Every line from the line containing "Select the RAM memory capacity label" through the end of the data is to be reproduced exactly, excluding pictures.

Stored data entries:
Segment Open

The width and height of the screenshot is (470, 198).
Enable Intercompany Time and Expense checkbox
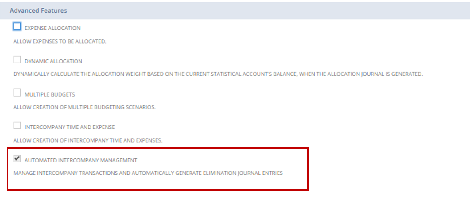point(17,126)
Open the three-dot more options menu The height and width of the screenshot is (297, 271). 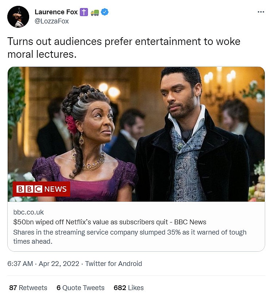[260, 12]
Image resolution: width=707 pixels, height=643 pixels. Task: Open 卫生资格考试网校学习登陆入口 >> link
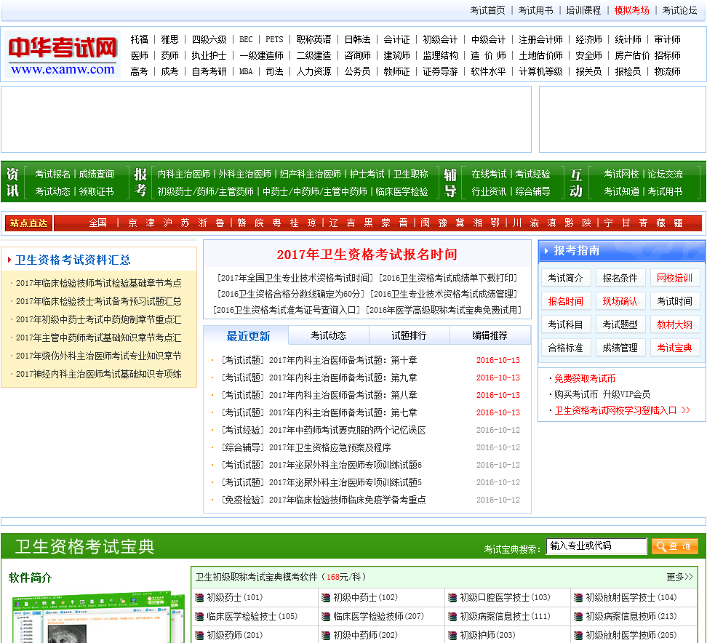coord(622,410)
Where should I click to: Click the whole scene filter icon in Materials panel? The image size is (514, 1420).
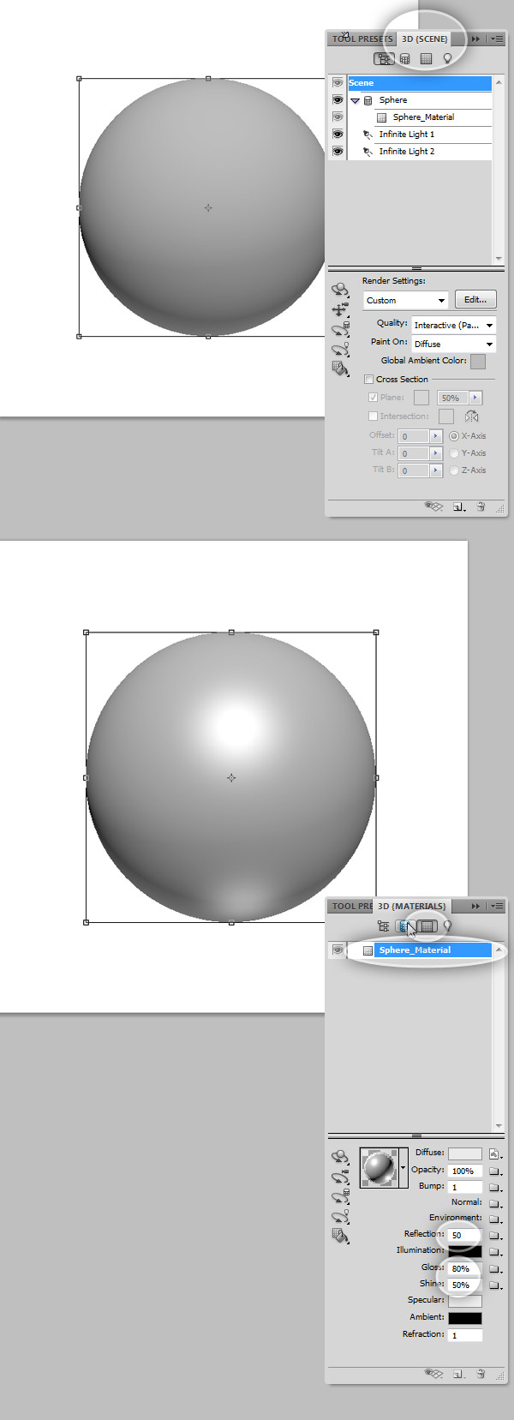pos(383,926)
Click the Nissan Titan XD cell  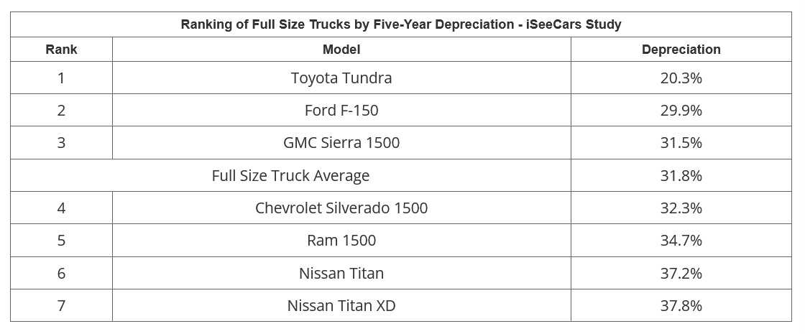point(341,305)
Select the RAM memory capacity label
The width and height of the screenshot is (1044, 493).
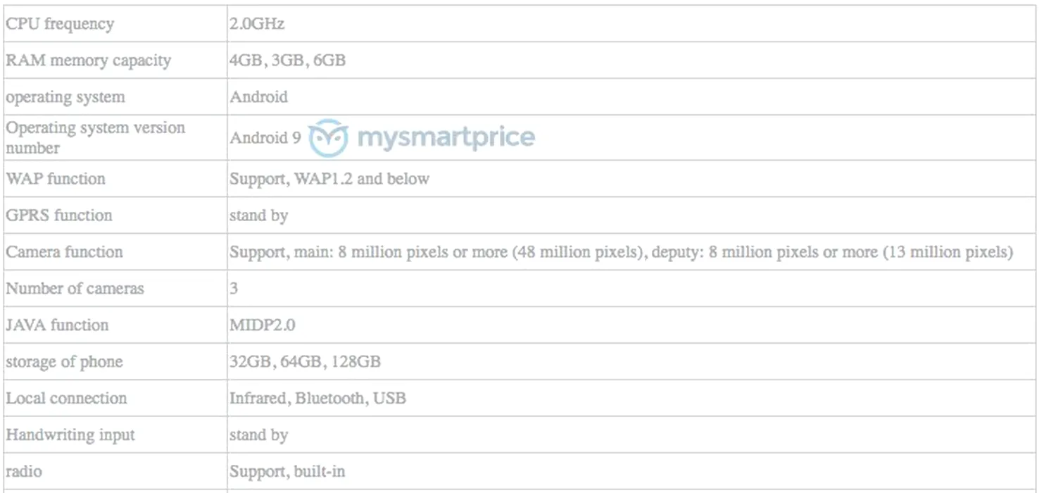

Segment Closed

Result of this exercise:
Select the RAM memory capacity label
The width and height of the screenshot is (1044, 493).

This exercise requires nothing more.